Re: Software raid over iSCSI

Andrew McGill Tue, 23 Dec 2008 00:14:16 -0800

>From another list, the mail below is a proposal to change the default 
partition table for disks from 512 bytes to 4096 bytes.  I think that once 
implemented (in a few years / days time), it will make some of the alignment 
problems due to the 512-byte MSDOS partition table go away.  The complete 
thread has some references to how the SCSI code determines the "geometry" -- 
http://news.gmane.org/group/gmane.linux.utilities.util-linux-ng/last=

Subject: Changing the default CHS used by Linux partition editors
From:  "Theodore Ts'o" <ty...@mit.edu>
  To: util-linux...@vger.kernel.org, Eric Sandeen <sand...@redhat.com>, Ric 
Wheeler <rwhee...@redhat.com>, James Bottomley 
<james.bottom...@hansenpartnership.com>, Jeff Garzik <jgar...@redhat.com>, 
Curtis Gedak <ged...@gmail.com>
  Date: 2008-12-12 00:30

I attended the IDEMA (International Disk Drive Equipment and Materials
Association) conference today to give a talk about Linux, and during one
of the breaks I got buttonholed by someone who asked me if I could help
make sure Linux would be able to deal with the upcoming HDD sector size
move from 512 to 4096.  Just coincidentally, I ran across the following
article from Slashdot, "Which Operating System Is Best For solid-state
disks":

http://www.computerworld.com/action/article.do?command=viewArticleBasic&taxonomyName=Storage&articleId=9123140&taxonomyId=19&pageNumber=1

Quoting from that article, Justin Sykes from Micron Technologies stated:

        "NAND [flash memory] fundamentally has native 4K block
        sizes. Anything that's not aligned to a 4K block creates extra
        challenges," Sykes said. "There ends up being background
        operations to garbage-collect that empty space [in larger file
        blocks] that isn't fully utilized. And, so that activity is
        chewing up your bandwidth in the background, and it adds extra
        wear to the NAND [flash memory]."

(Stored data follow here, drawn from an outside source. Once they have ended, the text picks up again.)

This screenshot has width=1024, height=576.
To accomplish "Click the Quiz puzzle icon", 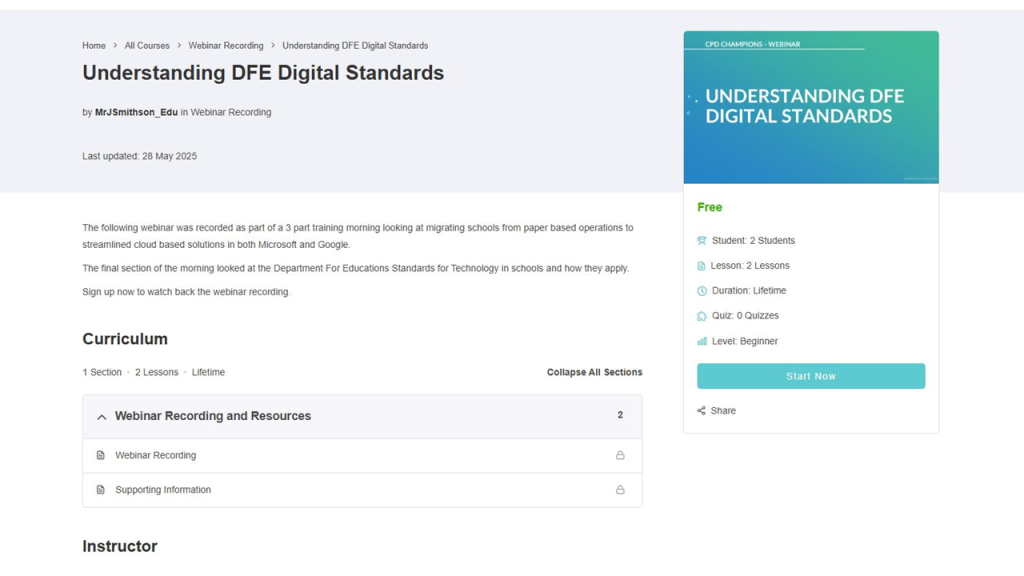I will pyautogui.click(x=702, y=316).
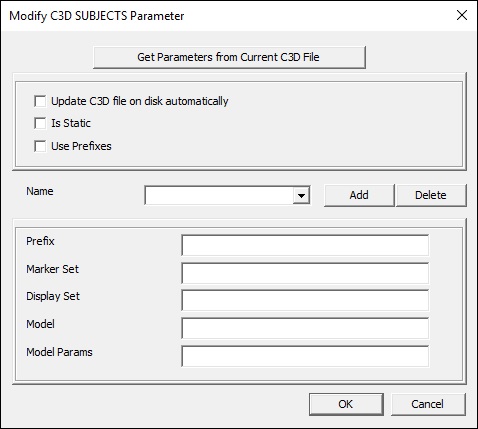Viewport: 478px width, 429px height.
Task: Select the Marker Set input box
Action: click(305, 273)
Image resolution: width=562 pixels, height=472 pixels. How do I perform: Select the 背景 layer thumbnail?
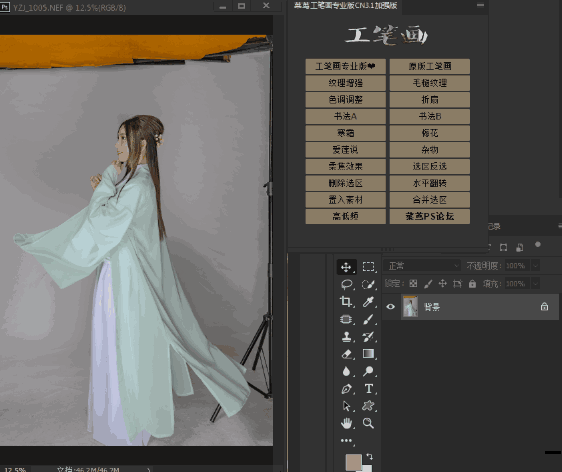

I fully expect that perhaps someone from San Disk or Intel will pop up
and say that "this is just Micron's SSD's suck; *our* SSD's won't have
this problem".  Perhaps; but HDD's won't be going away any time soon[1],
and they will be moving to a 4k block size in the next few years.

So what's the problem?   The main problem seems to be that by default,
we are using partition tables that cause the partitions to be not
aligned on 4k boudaries, because of the default hdd geometry used by our
partition tools and returned by the HDIO_GETGEO ioctl:

Disk /dev/sda: 255 heads, 63 sectors, 38913 cylinders

Nr AF  Hd Sec  Cyl  Hd Sec  Cyl     Start      Size ID
 1 80   1   1    0 254  63  121         63    1959867 83
 2 00   0   1  122 254  63  619    1959930    8000370 82
 3 00   0   1  620 254  63 1023    9960300  615177045 05
 4 00   0   0    0   0   0    0          0          0 00
 5 00   1   1  620 254  63 1023         63  615176982 8e

For pretty much all modern systems --- certainly any drive using the
SATA interface, the boot loader no longer needs to use the original CHS
INT13 interface, so what we pick for the CHS geometry doesn't matter as
far as bootloaders are concerned.  Linux only uses LBA's so the bottom
line is that aside from controlling the alignment of partitions, CHS's
don't really matter.

For SSD's and HDD's that use a 4k internal sector size, being 4k aligned
makes a big difference because it avoids read-modify-write cycles.  We
can achieve this easily if we simply use a CHS geometry of 56
sectors/track instead of 63 sectors.  So, I would propose that we change
the default geometry used by the partitioning tools in util-linux-ng,
gparted, etc. so the default sectors is 56; furthermore, to catch those
partitioning tools that use the HDIO_GETGEO ioctl, that we change the
fantasy geometry generated in drivers/scsi/scsicam.c:scsicam_bios_param()
and drivers/ata/libata-scsi.c to also use a 255/56 head/sector geometry.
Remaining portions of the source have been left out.